Meiman’s son, Lev Kitrosski, was permitted to leave the Soviet Union on a temporary basis to attend his mother’s funeral. He missed the services but arrived in time to lead the procession to the gravesite. Meiman’s step-daughter, Olga Plum, of Boulder, Colorado, also attended the services.

Richard Schifter, Assistant Secretary of State for Human Rights and Humanitarian Affairs, told the audience that Meiman was a “very special person whose kindness and cheer even under adversity were infectious.”

Ann Garrels, an NBC State Department correspondent who was formerly in Moscow, remembered Meiman, an English teacher, as a woman who “wrestled with giants . . . and refused to become a non-person.”

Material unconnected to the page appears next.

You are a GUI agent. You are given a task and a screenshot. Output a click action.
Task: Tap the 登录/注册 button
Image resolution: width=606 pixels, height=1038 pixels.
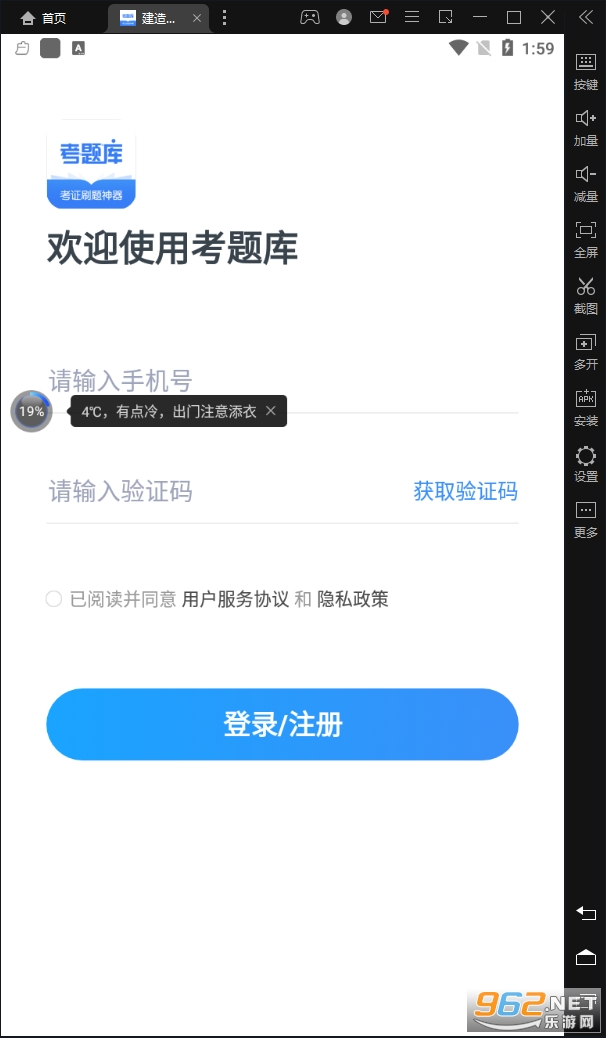coord(282,724)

“She loved to teach her ever growing circle of friends, and although her prognosis was grim, she wouldn’t give up,” Garrels said. “And she never expected anyone to do it for her.”

Meiman refused to leave the Soviet Union earlier because her husband, Naum, a refusenik since 1975, had not been allowed to accompany her.

“We gather together to remember the destruction of that one woman and her family will never be what it might have become,” said Jerry Goodman, Executive Director of the National Conference on Soviet Jewry.

Also attending Meiman’s funeral were Sens. Paul Simon (D. III.) and Timothy Wirth, (D. Colo). Former Sen. Gary Hart (D. Col.), who had intervened on Meiman’s behalf during a visit to the Soviet Union in December, did not attend the funeral but sent remarks that although Meiman had lost a personal battle to cancer she had won many more battles than she lost.”